**Exercise brief:**
Go through the entries below and tally the lines holding "tweet"; please reply with the number only.

**Data records:**
-- Opening Marker --

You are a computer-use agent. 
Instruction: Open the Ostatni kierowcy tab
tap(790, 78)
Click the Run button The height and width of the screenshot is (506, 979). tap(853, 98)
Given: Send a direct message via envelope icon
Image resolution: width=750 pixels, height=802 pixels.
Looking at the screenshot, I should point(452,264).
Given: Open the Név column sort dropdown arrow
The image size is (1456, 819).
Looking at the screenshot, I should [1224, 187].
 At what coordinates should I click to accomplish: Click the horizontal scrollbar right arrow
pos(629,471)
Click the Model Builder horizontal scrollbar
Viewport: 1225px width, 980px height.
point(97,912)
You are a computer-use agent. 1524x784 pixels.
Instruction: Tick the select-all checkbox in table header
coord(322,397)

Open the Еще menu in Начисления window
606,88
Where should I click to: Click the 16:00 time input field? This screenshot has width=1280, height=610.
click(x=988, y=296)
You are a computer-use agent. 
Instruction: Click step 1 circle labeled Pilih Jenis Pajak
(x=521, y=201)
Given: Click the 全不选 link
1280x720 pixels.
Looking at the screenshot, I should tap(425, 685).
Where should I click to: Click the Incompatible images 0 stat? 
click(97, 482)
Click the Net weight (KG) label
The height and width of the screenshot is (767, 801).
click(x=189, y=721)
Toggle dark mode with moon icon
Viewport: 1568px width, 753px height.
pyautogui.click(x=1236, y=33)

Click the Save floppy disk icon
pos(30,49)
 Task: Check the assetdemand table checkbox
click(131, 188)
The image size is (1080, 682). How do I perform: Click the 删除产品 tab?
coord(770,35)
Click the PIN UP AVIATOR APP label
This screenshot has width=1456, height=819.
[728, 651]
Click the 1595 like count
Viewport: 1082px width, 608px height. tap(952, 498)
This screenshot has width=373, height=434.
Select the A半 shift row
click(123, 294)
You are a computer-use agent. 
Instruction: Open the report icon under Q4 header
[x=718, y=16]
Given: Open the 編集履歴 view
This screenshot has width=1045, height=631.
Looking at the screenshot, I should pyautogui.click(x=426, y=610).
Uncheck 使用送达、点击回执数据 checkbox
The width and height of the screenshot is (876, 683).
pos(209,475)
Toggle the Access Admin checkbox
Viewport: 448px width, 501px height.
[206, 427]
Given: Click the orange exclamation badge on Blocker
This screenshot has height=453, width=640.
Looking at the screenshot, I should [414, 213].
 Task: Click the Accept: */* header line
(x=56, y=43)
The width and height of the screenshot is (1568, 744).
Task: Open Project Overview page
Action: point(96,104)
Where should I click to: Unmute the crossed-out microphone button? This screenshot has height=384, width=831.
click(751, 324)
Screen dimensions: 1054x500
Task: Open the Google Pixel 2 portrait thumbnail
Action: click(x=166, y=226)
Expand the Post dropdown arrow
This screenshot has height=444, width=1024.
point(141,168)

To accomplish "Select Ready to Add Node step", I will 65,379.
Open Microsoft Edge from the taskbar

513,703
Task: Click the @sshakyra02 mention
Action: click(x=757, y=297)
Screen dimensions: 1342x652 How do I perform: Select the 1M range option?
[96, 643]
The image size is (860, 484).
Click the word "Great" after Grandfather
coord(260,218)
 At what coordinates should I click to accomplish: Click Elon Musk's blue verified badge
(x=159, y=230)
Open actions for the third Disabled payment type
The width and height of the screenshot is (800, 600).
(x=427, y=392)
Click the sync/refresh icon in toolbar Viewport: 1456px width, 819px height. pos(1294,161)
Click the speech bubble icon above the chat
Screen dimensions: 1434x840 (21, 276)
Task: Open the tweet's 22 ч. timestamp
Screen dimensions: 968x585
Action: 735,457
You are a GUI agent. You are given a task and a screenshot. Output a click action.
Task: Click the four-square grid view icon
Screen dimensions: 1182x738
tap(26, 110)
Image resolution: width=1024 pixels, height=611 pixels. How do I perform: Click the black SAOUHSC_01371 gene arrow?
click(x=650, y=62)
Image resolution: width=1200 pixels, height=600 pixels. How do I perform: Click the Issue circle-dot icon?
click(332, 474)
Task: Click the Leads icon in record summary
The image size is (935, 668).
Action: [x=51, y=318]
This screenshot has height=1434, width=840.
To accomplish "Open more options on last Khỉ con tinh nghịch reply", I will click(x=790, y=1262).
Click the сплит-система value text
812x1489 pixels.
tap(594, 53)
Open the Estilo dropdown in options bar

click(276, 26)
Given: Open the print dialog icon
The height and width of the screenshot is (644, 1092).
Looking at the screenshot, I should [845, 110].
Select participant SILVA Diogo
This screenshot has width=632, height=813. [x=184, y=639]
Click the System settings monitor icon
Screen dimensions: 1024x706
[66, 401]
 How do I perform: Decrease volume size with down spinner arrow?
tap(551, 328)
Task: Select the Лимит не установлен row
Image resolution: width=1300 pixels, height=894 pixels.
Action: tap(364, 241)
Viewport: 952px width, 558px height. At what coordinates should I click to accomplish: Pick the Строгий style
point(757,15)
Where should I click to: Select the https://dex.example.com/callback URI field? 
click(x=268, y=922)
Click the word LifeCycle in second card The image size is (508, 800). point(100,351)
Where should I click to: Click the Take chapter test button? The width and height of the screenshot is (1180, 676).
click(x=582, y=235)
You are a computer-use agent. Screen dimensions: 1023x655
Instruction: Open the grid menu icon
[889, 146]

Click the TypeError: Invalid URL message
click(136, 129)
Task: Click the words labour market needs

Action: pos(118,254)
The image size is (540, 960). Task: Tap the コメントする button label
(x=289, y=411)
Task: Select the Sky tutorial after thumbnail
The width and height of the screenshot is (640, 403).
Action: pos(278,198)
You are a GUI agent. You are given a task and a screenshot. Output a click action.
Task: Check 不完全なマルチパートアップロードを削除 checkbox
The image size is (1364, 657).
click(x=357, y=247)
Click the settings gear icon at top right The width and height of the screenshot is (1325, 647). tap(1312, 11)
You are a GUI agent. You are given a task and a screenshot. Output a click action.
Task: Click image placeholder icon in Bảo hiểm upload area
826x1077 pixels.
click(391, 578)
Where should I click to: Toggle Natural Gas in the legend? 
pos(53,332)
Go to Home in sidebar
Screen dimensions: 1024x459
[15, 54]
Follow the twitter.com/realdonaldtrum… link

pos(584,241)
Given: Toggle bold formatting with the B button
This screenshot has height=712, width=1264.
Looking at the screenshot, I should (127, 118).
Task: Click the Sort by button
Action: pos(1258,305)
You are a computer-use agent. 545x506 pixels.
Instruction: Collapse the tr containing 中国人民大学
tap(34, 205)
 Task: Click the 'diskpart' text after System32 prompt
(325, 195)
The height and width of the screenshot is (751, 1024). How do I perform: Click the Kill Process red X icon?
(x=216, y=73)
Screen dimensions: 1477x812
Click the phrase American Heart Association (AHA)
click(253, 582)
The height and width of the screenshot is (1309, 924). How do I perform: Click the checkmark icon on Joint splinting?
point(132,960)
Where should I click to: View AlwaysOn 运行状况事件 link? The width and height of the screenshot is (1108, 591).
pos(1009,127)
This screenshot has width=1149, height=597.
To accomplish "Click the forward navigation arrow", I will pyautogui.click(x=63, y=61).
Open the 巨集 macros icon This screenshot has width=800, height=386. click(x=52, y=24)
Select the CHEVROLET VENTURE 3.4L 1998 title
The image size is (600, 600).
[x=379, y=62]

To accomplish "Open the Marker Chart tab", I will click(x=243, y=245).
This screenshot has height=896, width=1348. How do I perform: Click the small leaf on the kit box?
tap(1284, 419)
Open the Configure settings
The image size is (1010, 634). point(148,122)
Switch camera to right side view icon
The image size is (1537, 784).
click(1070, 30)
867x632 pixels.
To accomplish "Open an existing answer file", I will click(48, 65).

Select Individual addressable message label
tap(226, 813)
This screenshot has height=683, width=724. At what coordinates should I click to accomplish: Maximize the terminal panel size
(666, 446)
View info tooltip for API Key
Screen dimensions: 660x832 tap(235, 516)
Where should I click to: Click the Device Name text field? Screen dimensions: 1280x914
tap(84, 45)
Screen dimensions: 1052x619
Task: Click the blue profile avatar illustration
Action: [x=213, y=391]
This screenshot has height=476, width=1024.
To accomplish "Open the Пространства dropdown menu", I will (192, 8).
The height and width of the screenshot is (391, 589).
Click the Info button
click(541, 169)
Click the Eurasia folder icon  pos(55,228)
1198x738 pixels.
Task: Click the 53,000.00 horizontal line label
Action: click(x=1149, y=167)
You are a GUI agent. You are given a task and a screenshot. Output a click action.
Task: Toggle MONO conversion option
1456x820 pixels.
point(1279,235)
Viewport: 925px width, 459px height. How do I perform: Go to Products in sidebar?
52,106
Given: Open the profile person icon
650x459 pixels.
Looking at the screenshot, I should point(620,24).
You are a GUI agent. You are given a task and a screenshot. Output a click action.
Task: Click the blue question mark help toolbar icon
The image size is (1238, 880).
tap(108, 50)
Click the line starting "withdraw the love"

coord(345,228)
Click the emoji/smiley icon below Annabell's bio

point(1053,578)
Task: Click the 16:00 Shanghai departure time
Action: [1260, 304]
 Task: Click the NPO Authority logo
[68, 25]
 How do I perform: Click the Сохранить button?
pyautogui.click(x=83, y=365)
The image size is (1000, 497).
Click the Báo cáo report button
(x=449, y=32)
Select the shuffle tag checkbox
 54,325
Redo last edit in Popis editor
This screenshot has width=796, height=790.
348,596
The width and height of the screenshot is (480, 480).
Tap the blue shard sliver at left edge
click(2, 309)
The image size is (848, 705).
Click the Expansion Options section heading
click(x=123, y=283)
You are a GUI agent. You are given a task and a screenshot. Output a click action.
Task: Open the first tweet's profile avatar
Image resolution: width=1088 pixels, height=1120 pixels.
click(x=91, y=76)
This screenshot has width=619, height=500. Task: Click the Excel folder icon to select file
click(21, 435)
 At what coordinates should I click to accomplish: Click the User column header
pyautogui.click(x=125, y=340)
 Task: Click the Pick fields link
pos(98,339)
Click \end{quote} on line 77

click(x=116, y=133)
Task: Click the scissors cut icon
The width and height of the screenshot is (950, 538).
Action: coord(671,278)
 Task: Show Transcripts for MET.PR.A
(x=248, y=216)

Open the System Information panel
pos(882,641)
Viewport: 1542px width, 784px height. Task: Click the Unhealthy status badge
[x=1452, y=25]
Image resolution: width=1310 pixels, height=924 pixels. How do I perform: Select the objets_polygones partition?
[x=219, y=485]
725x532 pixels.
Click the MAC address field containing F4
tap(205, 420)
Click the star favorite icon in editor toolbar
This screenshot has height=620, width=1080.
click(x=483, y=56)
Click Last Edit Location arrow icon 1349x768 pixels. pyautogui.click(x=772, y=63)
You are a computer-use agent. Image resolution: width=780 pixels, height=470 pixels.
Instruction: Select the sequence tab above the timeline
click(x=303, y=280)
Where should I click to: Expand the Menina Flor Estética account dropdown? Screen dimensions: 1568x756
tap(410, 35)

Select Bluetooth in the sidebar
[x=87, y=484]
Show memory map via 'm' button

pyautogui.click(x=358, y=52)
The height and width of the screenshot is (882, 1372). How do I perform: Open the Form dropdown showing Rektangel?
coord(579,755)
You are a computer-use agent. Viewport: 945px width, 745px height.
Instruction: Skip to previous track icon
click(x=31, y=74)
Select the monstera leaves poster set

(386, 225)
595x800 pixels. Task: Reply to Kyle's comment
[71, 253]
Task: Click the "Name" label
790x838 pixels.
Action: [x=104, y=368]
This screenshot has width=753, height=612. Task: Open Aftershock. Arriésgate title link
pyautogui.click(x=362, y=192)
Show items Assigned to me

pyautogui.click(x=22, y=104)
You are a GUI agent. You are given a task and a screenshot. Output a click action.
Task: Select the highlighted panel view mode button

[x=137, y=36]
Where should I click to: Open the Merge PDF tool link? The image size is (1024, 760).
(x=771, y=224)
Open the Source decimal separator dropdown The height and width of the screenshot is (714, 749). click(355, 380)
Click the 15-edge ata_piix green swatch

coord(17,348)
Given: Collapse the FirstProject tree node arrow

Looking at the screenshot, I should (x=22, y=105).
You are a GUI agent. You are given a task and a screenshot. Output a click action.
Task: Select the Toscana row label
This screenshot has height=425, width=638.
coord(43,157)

-- Closing Marker --

**Task response:**
2